= PROBLEM =
Rewrite the records below, changing every "Where should I click to" to "Where do I click to" and leaving all other text as it is.

(Records from a dataset)

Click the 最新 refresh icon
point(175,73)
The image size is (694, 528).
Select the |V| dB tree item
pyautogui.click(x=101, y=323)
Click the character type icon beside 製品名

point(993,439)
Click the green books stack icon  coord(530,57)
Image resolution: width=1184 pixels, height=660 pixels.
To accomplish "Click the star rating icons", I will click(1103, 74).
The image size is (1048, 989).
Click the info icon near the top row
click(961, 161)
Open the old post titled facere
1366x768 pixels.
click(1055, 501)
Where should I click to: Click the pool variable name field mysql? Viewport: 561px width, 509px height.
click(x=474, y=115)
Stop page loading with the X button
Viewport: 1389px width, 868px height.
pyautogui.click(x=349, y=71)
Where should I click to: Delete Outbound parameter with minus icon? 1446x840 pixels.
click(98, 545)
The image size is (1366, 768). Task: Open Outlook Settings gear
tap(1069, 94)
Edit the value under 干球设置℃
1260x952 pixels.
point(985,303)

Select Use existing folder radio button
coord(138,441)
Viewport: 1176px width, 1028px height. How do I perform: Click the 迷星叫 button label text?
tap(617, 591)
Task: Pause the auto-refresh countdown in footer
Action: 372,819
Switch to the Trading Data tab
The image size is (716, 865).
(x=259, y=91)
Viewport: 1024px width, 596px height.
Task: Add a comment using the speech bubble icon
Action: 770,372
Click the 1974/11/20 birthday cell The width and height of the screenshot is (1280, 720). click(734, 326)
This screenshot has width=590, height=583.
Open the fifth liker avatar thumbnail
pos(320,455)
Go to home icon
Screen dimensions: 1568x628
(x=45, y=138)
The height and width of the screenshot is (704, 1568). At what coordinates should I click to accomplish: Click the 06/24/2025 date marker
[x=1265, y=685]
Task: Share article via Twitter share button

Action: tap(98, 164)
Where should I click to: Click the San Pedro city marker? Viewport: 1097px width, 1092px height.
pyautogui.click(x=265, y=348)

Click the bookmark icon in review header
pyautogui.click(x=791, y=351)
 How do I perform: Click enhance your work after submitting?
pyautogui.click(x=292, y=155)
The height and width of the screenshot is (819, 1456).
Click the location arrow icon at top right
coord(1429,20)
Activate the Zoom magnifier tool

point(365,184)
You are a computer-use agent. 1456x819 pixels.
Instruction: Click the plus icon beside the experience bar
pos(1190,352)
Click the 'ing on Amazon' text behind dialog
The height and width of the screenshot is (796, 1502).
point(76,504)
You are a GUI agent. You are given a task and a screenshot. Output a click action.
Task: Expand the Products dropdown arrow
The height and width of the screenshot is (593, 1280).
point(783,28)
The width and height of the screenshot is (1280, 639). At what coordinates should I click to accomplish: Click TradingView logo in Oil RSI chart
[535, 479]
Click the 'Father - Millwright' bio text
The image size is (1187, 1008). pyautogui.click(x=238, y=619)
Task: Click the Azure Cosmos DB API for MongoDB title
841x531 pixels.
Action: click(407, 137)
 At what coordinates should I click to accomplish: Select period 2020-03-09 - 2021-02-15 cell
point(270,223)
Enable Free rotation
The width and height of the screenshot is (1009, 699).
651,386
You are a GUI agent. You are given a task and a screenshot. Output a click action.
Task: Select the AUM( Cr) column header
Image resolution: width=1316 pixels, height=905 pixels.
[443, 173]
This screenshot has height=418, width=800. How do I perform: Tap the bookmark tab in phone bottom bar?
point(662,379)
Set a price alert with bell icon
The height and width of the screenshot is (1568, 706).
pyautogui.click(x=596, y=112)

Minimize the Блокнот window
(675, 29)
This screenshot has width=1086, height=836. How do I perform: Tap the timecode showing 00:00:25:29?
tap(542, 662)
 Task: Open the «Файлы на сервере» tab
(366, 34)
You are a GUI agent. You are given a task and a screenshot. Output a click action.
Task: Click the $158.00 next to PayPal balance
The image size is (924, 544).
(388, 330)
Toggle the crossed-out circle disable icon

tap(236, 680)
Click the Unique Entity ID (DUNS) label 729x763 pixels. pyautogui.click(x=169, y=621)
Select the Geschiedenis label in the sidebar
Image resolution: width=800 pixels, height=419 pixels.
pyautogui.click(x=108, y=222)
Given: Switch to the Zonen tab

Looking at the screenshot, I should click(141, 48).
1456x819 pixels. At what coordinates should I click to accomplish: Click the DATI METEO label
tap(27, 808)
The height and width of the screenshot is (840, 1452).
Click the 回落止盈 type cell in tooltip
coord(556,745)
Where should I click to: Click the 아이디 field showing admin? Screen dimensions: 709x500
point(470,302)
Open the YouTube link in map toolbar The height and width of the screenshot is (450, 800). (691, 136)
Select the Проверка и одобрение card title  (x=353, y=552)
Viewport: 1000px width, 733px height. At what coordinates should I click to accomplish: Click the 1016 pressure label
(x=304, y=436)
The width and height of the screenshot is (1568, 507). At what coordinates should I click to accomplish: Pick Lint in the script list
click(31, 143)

= EXERCISE SOLUTION =
Click the 最新 refresh icon
point(175,73)
The image size is (694, 528).
Select the |V| dB tree item
pyautogui.click(x=101, y=323)
Click the character type icon beside 製品名

point(993,439)
Click the green books stack icon  coord(530,57)
Image resolution: width=1184 pixels, height=660 pixels.
To accomplish "Click the star rating icons", I will click(1103, 74).
The image size is (1048, 989).
Click the info icon near the top row
click(961, 161)
Open the old post titled facere
1366x768 pixels.
click(1055, 501)
Where do I click to: Click the pool variable name field mysql? Viewport: 561px width, 509px height.
click(x=474, y=115)
Stop page loading with the X button
Viewport: 1389px width, 868px height.
pyautogui.click(x=349, y=71)
Where do I click to: Delete Outbound parameter with minus icon? 1446x840 pixels.
click(98, 545)
The image size is (1366, 768). Task: Open Outlook Settings gear
tap(1069, 94)
Edit the value under 干球设置℃
1260x952 pixels.
point(985,303)

Select Use existing folder radio button
coord(138,441)
Viewport: 1176px width, 1028px height. How do I perform: Click the 迷星叫 button label text?
tap(617, 591)
Task: Pause the auto-refresh countdown in footer
Action: 372,819
Switch to the Trading Data tab
The image size is (716, 865).
(x=259, y=91)
Viewport: 1024px width, 596px height.
Task: Add a comment using the speech bubble icon
Action: 770,372
Click the 1974/11/20 birthday cell The width and height of the screenshot is (1280, 720). click(734, 326)
This screenshot has width=590, height=583.
Open the fifth liker avatar thumbnail
pos(320,455)
Go to home icon
Screen dimensions: 1568x628
(x=45, y=138)
The height and width of the screenshot is (704, 1568). At what coordinates should I click to accomplish: Click the 06/24/2025 date marker
[x=1265, y=685]
Task: Share article via Twitter share button

Action: tap(98, 164)
Where do I click to: Click the San Pedro city marker? Viewport: 1097px width, 1092px height.
pyautogui.click(x=265, y=348)

Click the bookmark icon in review header
pyautogui.click(x=791, y=351)
 How do I perform: Click enhance your work after submitting?
pyautogui.click(x=292, y=155)
The height and width of the screenshot is (819, 1456).
Click the location arrow icon at top right
coord(1429,20)
Activate the Zoom magnifier tool

point(365,184)
You are a computer-use agent. 1456x819 pixels.
Instruction: Click the plus icon beside the experience bar
pos(1190,352)
Click the 'ing on Amazon' text behind dialog
The height and width of the screenshot is (796, 1502).
point(76,504)
You are a GUI agent. You are given a task and a screenshot. Output a click action.
Task: Expand the Products dropdown arrow
The height and width of the screenshot is (593, 1280).
point(783,28)
The width and height of the screenshot is (1280, 639). At what coordinates should I click to accomplish: Click TradingView logo in Oil RSI chart
[535, 479]
Click the 'Father - Millwright' bio text
The image size is (1187, 1008). pyautogui.click(x=238, y=619)
Task: Click the Azure Cosmos DB API for MongoDB title
841x531 pixels.
Action: click(407, 137)
 At what coordinates should I click to accomplish: Select period 2020-03-09 - 2021-02-15 cell
point(270,223)
Enable Free rotation
The width and height of the screenshot is (1009, 699).
651,386
You are a GUI agent. You are given a task and a screenshot. Output a click action.
Task: Select the AUM( Cr) column header
Image resolution: width=1316 pixels, height=905 pixels.
[443, 173]
This screenshot has height=418, width=800. How do I perform: Tap the bookmark tab in phone bottom bar?
point(662,379)
Set a price alert with bell icon
The height and width of the screenshot is (1568, 706).
pyautogui.click(x=596, y=112)

Minimize the Блокнот window
(675, 29)
This screenshot has width=1086, height=836. How do I perform: Tap the timecode showing 00:00:25:29?
tap(542, 662)
 Task: Open the «Файлы на сервере» tab
(366, 34)
You are a GUI agent. You are given a task and a screenshot. Output a click action.
Task: Click the $158.00 next to PayPal balance
The image size is (924, 544).
(388, 330)
Toggle the crossed-out circle disable icon

tap(236, 680)
Click the Unique Entity ID (DUNS) label 729x763 pixels. pyautogui.click(x=169, y=621)
Select the Geschiedenis label in the sidebar
Image resolution: width=800 pixels, height=419 pixels.
pyautogui.click(x=108, y=222)
Given: Switch to the Zonen tab

Looking at the screenshot, I should click(141, 48).
1456x819 pixels. At what coordinates should I click to accomplish: Click the DATI METEO label
tap(27, 808)
The height and width of the screenshot is (840, 1452).
Click the 回落止盈 type cell in tooltip
coord(556,745)
Where do I click to: Click the 아이디 field showing admin? Screen dimensions: 709x500
point(470,302)
Open the YouTube link in map toolbar The height and width of the screenshot is (450, 800). (691, 136)
Select the Проверка и одобрение card title  (x=353, y=552)
Viewport: 1000px width, 733px height. At what coordinates should I click to accomplish: Click the 1016 pressure label
(x=304, y=436)
The width and height of the screenshot is (1568, 507). At what coordinates should I click to accomplish: Pick Lint in the script list
click(31, 143)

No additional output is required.